In this page, we'll be developing an implementation of a function that computes Fibonacci numbers. We'll do it in a language with:

  • no if statement.
  • no while loops. In fact, no control structures at all, except as shown below.
  • no named variables.
  • no named user functions (Well, we'll use named functions for shorthand, but they're solely string substitutions. They don't take arguments. We *could* just expand them recursively.)
  • not even any arithmetic! (Well, hardly any, we cheat a little bit on input and output...)

The only operators are S and K, defined as

S a b c = a c { b c }
K a b   = a

And that's all. We'll allow for simple expansion of named functions, so that we can write

define I S K K

but that's just shorthand, we could simply spell things out everywhere.


KBK 2002-12-17: reworked most of the discussion. Introduced the Church numerals and the reaching combinators, in an effort to bring things down to irreducible basics.

In order to keep my sanity, I occasionally found myself needing to trace what the engine did, so my source file begins with

proc traceP args {
    foreach arg $args {
        puts [format %*s%s [info level] {} [uplevel 1 [list subst $arg]]]
    }
}
proc traceP args {}

The fundamental problem with hot curry is that eager evaluation gets in the way of searching for fixed points. Hence we do our own lazy evaluator. The evaluator can be extremely simple, since every function that it recognizes has a single argument! (To Do: Rework this discussion for eager (or strict) evaluation, by replacing the Y combinator below with Schoenfinkel's U combinator, which works equally well in a strict evaluator.)

proc lazyEval args {
    while { [llength $args] > 1 || [string match {{*}} $args] } {
        traceP {reducing $args}
        set nargs [eval [list lreplace $args 0 1] \
            [uplevel 1 [lrange $args 0 1]]]
        traceP {result is $nargs}
        if { [string equal $nargs $args] } break
        set args $nargs
    }
    return $args
}

We borrow some code from hot curry to allow functions to be called with fewer arguments than their formal definitions, The only change here is that function arguments are not evaluated before passing them to the functions; a strict function (that is, one that requires its arguments evaluated) must call lazyEval to evaluate them.
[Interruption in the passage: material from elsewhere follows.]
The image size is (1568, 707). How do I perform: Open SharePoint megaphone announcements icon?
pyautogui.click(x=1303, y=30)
proc curry { name arglist body } {
    interp alias {} $name {} _curry_impl $name [llength $arglist]
    proc ${name}_impl $arglist $body
    trace add command $name delete [list _curry_nuke $name]
}

proc _curry_impl { name len args } {
    set nArgs [llength $args]
    set L_1 [expr { $len - 1 }]
    if { $nArgs >= $len } {
        set toEval [linsert [lrange $args 0 $L_1] 0 ${name}_impl]
        set rest [lrange $args $len end]
        set result [eval $toEval]
        traceP {[linsert [lrange $args 0 $L_1] 0 $name] -> $result}
        set retval [eval [list linsert $rest 0] $result]
        return $retval
    } else {
        list [linsert $args 0 ${name}]
    }
}

proc _curry_nuke { name args } {
    catch {
        rename ${name}_impl {}
    }
}
proc unknown args [string map [list @ [info body unknown]] {
    set arg0 [lindex $args 0]
    if { [llength $arg0] > 1 } {
        return [uplevel 1 $arg0 [lrange $args 1 end]]
    }
@}]

We are often going to want to illustrate the results of lazy evaluation, so let's define a conventional Tcl procedure to do it.
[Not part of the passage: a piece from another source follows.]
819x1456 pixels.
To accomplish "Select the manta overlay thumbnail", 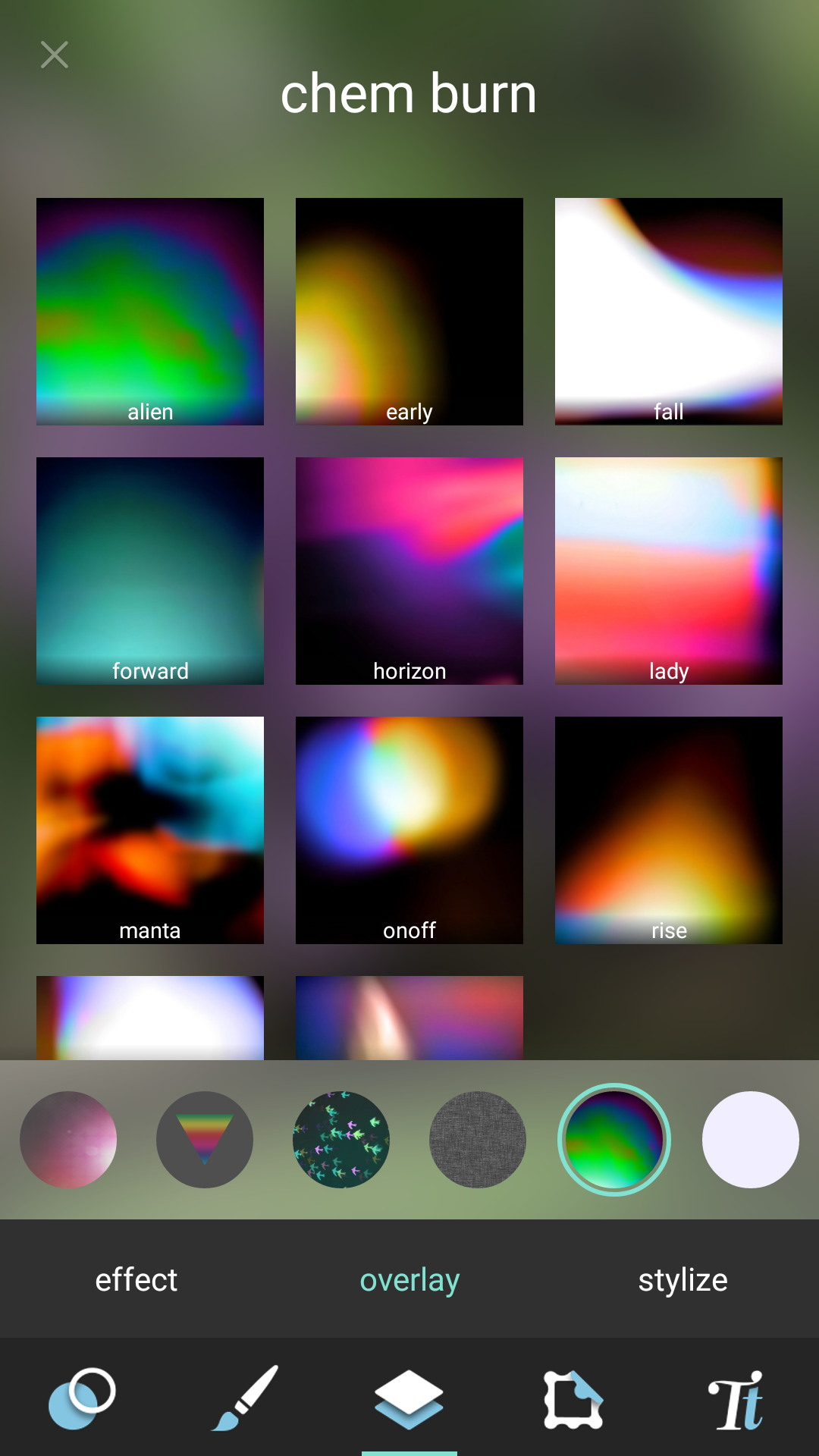I will [x=150, y=830].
proc demonstrate { string } {
    puts [list $string = [lazyEval $string]]
}

And we define the basic two combinators:

 S f g x = f x { g x }
 K x y = x
curry S {f g x} { 
    list $f $x [list $g $x]
}
curry K { x y } { list $x }

Now, if we've done everything right, we should see that S K K is the identity operation.

demonstrate {S K K x}
demonstrate {S K K { S K K } { S K K x }}
#                      Both of the above expressions evaluate to x.

Let's define a macro facility, so that we can remember these things.

proc macro { name value } {
    curry $name {} $value
}
macro I { S K K }

Exercise 1: Try to prove this yourself, it isn't hard. If you get stuck, see Combinator engine: answers to exercises

The composition operator B f g x = f (g x)

macro B { S { K S } K }

The alternative curry C f x y = f y x

macro C { S { B B S } { K K } }

Apply a function to a constant T x f = f x

macro T { C I }

Duplicate an argument to a function W f x = f x x

macro W { C S I }

Apply a function to itself: M x x = x x

macro M { S I I }

Exercise 2: Prove all of these. If you get stuck, the answers are over in Combinator engine: answers to exercises.

Note that all the above functions consist simply of strings of combinators, and none of the definitions depends on a later definition; it's possible simply to replace all occurrences of I, B, C, T and W with the corresponding strings of S and K. The definitions given above are for convenience only.

Also, since we have proofs of correctness in hand, we can replace these strings of S and K with Tcl functions ("supercombinators"). [This gives us much better performance, which we'll need!] We can set fast to 0 if you want to reasssure yourself that everything works without extra procedures. (It just runs ten times slower.)

set fast 1;
if { $fast } {
    curry I x { set x }
    curry B { f g x } { list $f [list $g $x] }
    curry C { f x y } { list $f $y $x }
    curry T { x f } { list $f $x }
    curry W { f x } { list $f $x $x }
}

While it isn't strictly necessary, it's helpful to have a compiler to abstract free variables from expressions. Essentially, this is translating the lambda calculus to the algebra of S and K.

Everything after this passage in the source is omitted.